I also can't help but notice the parallels between how autistic people and transsexuals are treated by the medical establishment. Both are the objects of a medical system that see them as other and presumes the authority to define them at the expense of self definition. Perhaps this is what dominant cultures do, and why minorities are often so chagrined by the professional gaze. We find ourselves silenced as others project their notions and will upon us.
 
I also can't help but notice the parallels between how autistic people and transsexuals are treated by the medical establishment. Both are the objects of a medical system that see them as other and presumes the authority to define them at the expense of self definition. Perhaps this is what dominant cultures do, and why minorities are often so chagrined by the professional gaze. We find ourselves silenced as others project their notions and will upon us.

Agreed!

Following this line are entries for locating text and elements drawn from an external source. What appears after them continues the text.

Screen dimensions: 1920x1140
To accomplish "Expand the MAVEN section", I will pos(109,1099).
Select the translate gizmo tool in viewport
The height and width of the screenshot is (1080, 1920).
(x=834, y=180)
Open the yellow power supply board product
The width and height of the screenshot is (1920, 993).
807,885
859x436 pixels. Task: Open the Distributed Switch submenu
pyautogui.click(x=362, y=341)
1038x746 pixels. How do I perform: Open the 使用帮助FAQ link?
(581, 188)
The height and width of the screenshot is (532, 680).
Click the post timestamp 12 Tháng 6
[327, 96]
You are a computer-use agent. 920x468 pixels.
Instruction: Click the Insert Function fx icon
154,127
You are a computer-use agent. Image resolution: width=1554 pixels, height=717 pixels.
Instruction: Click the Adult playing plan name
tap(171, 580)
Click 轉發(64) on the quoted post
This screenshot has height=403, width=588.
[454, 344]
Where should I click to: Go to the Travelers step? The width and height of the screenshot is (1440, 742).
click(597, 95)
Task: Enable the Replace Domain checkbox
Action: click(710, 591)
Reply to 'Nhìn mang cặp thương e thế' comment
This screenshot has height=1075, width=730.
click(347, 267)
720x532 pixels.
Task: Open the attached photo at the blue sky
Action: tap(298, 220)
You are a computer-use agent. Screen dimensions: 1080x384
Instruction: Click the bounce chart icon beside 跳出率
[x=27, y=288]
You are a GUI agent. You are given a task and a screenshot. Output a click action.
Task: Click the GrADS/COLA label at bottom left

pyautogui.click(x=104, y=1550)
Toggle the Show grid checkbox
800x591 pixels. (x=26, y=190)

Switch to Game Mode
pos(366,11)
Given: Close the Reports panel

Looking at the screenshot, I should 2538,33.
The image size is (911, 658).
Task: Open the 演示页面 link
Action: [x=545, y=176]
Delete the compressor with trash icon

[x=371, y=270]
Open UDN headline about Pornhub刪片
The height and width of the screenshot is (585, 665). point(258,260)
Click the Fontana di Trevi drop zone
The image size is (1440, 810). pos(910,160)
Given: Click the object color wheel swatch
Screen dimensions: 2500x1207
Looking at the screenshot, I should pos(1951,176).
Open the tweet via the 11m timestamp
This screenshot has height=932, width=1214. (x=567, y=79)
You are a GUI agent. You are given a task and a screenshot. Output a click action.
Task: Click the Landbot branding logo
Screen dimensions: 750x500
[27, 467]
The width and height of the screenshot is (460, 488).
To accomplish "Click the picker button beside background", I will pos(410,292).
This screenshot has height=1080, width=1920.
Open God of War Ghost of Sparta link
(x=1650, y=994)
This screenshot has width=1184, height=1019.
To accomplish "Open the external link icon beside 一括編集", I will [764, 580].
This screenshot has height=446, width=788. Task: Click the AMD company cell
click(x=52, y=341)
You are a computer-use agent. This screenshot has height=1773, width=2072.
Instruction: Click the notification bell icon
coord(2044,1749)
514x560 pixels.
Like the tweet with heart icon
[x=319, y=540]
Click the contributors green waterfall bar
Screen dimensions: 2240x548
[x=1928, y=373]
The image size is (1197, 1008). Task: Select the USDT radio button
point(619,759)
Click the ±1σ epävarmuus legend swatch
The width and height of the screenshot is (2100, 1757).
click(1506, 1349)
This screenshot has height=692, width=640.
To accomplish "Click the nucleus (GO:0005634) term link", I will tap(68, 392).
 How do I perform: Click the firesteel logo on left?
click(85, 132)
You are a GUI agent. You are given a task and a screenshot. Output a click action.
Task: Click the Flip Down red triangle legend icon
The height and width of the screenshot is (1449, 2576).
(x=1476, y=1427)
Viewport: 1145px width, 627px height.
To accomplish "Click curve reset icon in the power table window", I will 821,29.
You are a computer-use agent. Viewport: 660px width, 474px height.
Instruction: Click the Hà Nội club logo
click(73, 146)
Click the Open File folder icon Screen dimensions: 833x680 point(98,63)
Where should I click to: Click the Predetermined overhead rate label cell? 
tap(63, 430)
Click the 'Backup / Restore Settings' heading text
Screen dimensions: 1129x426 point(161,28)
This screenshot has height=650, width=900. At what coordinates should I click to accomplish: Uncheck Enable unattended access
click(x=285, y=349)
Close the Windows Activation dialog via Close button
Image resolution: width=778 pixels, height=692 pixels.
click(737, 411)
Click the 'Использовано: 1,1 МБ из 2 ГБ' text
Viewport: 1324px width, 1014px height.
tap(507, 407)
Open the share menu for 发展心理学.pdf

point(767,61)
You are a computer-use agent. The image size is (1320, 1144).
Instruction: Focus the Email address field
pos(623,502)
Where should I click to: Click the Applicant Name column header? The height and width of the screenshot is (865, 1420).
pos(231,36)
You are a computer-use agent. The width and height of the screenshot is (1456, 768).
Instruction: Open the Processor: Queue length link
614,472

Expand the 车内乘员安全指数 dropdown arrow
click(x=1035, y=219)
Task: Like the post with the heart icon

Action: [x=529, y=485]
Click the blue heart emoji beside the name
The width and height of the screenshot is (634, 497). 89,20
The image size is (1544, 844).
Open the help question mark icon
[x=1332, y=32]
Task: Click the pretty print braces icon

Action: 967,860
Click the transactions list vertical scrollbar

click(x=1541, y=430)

Not just dominant cultures though, majorities in general, it's always seemed to me - the more clearly I'm able to see my differences, the plainer become others' efforts to try to make me the same as them, even while verbally acknowledging my 'difficulties', even to the point of eventual contradiction and denial.
Interesting that, even in the act of researching/diagnosing/supporting Autism, the majority still ignore the Autistics' point of view and impose their own viewpoint instead.